В том историческом обществе, в котором родилась Антигона, да и в нашем также, Антигона должна умереть. Но восторг, наполняющий нас после этой смерти, был бы совершенно необъясним, если бы он не означал, что провозглашенное ею основное требование свободы подчинено, как заявляет Антигона, тайным законам, управляющим вселенной. Отныне ее смерть — лишь форма ее существования, перенесенная в нас. Она является залогом нашего освобождения от того рокового порядка, против которого она боролась. Ее смерть осуждает порядок Креонта. Не порядок всякого государства вообще, но такого государства, порядок которого стесняет свободное проявление нашей личности. Благодаря Креонту мы более или менее знаем, что гражданин ответствен за участь общины, что она имеет на него права, что он обязан ее защищать, если она заслуживает того, чтобы ее защищали, и что, если понадобится, его жизнь — но не его душа — также принадлежит ей. Но благодаря Антигоне мы знаем также, что в государстве, не выполняющем своего назначения, личность располагает безграничной революционной силой, с которой сочетается действие тайных законов вселенной. И если взрывная сила души, стесненная в своем порыве к свободе, стремится к разрушению угнетающих ее роковых сил, то ее действие не только не становится чисто разрушительным, но, наоборот, порождает новый мир. Если общество, такое, какое оно есть, будучи подвержено давлению трагических сил, способно лишь уничтожать Антигон, то их существование составляет как раз залог и требование нового общества, перестроенного в соответствии со свободой человека, общества, в котором государство, возвращенное к своей подлинной роли, сохранится в виде гарантии расцветших свобод, общества, в котором Креонт и Антигона, примиренные историей, как они уже примирены в нашем сердце, обеспечат своим равновесием расцвет нашей личности в лоне справедливой и разумной общины.
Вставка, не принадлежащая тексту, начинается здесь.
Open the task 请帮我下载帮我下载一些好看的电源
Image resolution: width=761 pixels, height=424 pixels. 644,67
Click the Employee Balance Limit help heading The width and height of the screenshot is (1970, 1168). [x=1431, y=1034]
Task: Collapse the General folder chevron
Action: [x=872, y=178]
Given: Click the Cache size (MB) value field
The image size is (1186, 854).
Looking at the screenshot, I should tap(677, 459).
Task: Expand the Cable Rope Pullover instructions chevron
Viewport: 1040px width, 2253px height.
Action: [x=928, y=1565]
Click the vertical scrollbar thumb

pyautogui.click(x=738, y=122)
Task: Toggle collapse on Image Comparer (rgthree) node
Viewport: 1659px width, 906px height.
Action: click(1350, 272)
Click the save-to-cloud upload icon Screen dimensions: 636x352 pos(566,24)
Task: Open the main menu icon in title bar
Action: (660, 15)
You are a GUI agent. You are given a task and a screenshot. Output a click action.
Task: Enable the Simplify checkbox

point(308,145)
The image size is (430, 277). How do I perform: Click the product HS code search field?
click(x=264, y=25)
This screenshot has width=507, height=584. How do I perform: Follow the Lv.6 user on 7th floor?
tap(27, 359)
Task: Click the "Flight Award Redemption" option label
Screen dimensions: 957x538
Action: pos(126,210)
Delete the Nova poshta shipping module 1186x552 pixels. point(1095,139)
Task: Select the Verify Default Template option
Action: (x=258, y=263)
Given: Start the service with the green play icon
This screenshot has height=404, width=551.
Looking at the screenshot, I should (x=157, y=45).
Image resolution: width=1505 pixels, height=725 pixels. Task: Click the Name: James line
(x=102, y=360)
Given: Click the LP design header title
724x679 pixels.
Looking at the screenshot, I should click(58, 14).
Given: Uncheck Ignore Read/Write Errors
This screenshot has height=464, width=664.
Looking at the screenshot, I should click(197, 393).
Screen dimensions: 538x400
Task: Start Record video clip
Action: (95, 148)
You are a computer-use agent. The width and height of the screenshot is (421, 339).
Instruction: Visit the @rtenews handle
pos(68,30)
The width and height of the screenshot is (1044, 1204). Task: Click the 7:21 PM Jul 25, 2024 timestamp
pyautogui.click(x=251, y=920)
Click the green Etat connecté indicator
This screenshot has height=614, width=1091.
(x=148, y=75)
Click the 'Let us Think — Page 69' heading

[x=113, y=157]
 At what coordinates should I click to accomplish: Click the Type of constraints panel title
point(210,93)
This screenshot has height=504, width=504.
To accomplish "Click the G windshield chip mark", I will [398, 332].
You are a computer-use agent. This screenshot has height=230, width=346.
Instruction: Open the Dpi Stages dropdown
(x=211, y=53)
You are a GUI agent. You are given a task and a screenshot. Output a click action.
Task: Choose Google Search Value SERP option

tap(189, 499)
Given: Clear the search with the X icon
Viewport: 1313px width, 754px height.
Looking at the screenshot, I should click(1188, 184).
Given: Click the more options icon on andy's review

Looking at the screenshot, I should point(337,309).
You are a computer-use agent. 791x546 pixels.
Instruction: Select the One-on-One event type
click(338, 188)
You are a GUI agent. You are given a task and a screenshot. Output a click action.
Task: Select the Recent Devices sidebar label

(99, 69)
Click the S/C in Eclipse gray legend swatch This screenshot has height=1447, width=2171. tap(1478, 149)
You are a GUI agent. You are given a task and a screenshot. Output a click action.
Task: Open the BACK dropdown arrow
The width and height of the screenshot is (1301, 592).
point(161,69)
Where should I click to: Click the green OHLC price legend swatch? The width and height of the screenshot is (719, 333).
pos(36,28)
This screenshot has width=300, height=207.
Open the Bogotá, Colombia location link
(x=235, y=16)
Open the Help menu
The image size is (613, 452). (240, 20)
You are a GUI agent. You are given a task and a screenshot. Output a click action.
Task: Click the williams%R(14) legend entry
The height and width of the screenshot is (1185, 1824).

Именно в этом залог — глубокие корни трагического наслаждения. Самые высокие трагедии это обещание содержат и его разъясняют. И среди них прежде всего — «Антигона».
Таким образом, наслаждение, доставляемое трагедией, — это не только разрешение нашего внутреннего конфликта противоположных стремлений, выступивших наружу благодаря драматическому представлению, конфликта, оздоровленного и успокоенного в спасительном свете совести. Он одновременно являет собой и новое напряжение: сталкивающиеся в нас жизненные силы отныне согласованы и соединены в один сгусток энергии, устремленной к завоеванию нового мира, обещанного поэтом, и наслаждению им.
И если во время страшного рассказа, поведавшего нам о смерти Антигоны, в тот кульминационный момент драмы, когда Креонт падает на труп своего сына, если страшное видение повесившейся девушки, если неприкрытое отчаяние Креонта заливают нас радостью, то это происходит потому, что мы проникаемся уверенностью в том, что сильная вера в себя поднимет нас навстречу року: мы знаем, что в этот момент трагедии нарождается гуманный мир, мир, в котором никакая Антигона никогда не будет предана казни, никакой Креонт не будет ввергнут в оцепенение, потому что человек, схватив раздваивавший его меч, равный отныне року, оказался победителем трагических сил.
ГЛАВА II
ВАЯТЬ В КАМНЕ — ОТЛИВАТЬ В БРОНЗЕ
Греки — настолько же ваятели, насколько и поэты. Но познать их и воздать им должное в той борьбе, которую они ведут с мрамором и бронзой, чтобы извлечь из них изображение мужчины и женщины — ту гордую человеческую фигуру, которая станет для них многоликим образом бога, — это трудная задача, осложненная отсутствием подлинных документов.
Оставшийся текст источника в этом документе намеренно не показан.